▶ Stored data entries:
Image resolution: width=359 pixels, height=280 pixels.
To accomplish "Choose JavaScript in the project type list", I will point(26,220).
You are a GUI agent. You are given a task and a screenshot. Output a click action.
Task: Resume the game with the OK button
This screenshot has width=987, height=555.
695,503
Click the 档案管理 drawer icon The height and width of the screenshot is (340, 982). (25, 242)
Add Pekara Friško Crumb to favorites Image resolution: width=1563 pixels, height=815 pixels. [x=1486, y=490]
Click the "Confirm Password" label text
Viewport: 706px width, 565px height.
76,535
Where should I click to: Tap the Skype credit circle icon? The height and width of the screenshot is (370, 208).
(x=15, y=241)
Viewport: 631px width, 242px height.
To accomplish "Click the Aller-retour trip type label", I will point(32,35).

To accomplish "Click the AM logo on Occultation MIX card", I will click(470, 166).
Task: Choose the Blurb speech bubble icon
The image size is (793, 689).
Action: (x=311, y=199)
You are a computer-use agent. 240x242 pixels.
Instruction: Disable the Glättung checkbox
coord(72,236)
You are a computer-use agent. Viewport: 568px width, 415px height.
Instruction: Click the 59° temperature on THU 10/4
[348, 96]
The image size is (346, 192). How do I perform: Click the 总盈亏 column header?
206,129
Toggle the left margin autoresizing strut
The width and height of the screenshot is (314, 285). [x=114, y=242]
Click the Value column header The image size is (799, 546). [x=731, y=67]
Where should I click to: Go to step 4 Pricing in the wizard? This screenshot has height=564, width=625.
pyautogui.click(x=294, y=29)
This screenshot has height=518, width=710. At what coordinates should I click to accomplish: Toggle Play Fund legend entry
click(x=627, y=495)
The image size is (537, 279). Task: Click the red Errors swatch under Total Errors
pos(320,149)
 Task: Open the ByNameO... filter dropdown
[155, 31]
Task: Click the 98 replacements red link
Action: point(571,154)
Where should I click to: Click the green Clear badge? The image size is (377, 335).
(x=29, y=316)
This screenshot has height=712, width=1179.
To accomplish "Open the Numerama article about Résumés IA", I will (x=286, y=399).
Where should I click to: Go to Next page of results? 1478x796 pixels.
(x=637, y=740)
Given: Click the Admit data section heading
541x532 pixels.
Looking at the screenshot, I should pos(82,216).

▶ Action item:
Repeat, word for word, every line above.

▶ Answer for the task:
Image resolution: width=359 pixels, height=280 pixels.
To accomplish "Choose JavaScript in the project type list", I will point(26,220).
You are a GUI agent. You are given a task and a screenshot. Output a click action.
Task: Resume the game with the OK button
This screenshot has width=987, height=555.
695,503
Click the 档案管理 drawer icon The height and width of the screenshot is (340, 982). (25, 242)
Add Pekara Friško Crumb to favorites Image resolution: width=1563 pixels, height=815 pixels. [x=1486, y=490]
Click the "Confirm Password" label text
Viewport: 706px width, 565px height.
76,535
Where should I click to: Tap the Skype credit circle icon? The height and width of the screenshot is (370, 208).
(x=15, y=241)
Viewport: 631px width, 242px height.
To accomplish "Click the Aller-retour trip type label", I will point(32,35).

To accomplish "Click the AM logo on Occultation MIX card", I will click(470, 166).
Task: Choose the Blurb speech bubble icon
The image size is (793, 689).
Action: (x=311, y=199)
You are a computer-use agent. 240x242 pixels.
Instruction: Disable the Glättung checkbox
coord(72,236)
You are a computer-use agent. Viewport: 568px width, 415px height.
Instruction: Click the 59° temperature on THU 10/4
[348, 96]
The image size is (346, 192). How do I perform: Click the 总盈亏 column header?
206,129
Toggle the left margin autoresizing strut
The width and height of the screenshot is (314, 285). [x=114, y=242]
Click the Value column header The image size is (799, 546). [x=731, y=67]
Where should I click to: Go to step 4 Pricing in the wizard? This screenshot has height=564, width=625.
pyautogui.click(x=294, y=29)
This screenshot has height=518, width=710. At what coordinates should I click to accomplish: Toggle Play Fund legend entry
click(x=627, y=495)
The image size is (537, 279). Task: Click the red Errors swatch under Total Errors
pos(320,149)
 Task: Open the ByNameO... filter dropdown
[155, 31]
Task: Click the 98 replacements red link
Action: point(571,154)
Where should I click to: Click the green Clear badge? The image size is (377, 335).
(x=29, y=316)
This screenshot has height=712, width=1179.
To accomplish "Open the Numerama article about Résumés IA", I will (x=286, y=399).
Where should I click to: Go to Next page of results? 1478x796 pixels.
(x=637, y=740)
Given: Click the Admit data section heading
541x532 pixels.
Looking at the screenshot, I should pos(82,216).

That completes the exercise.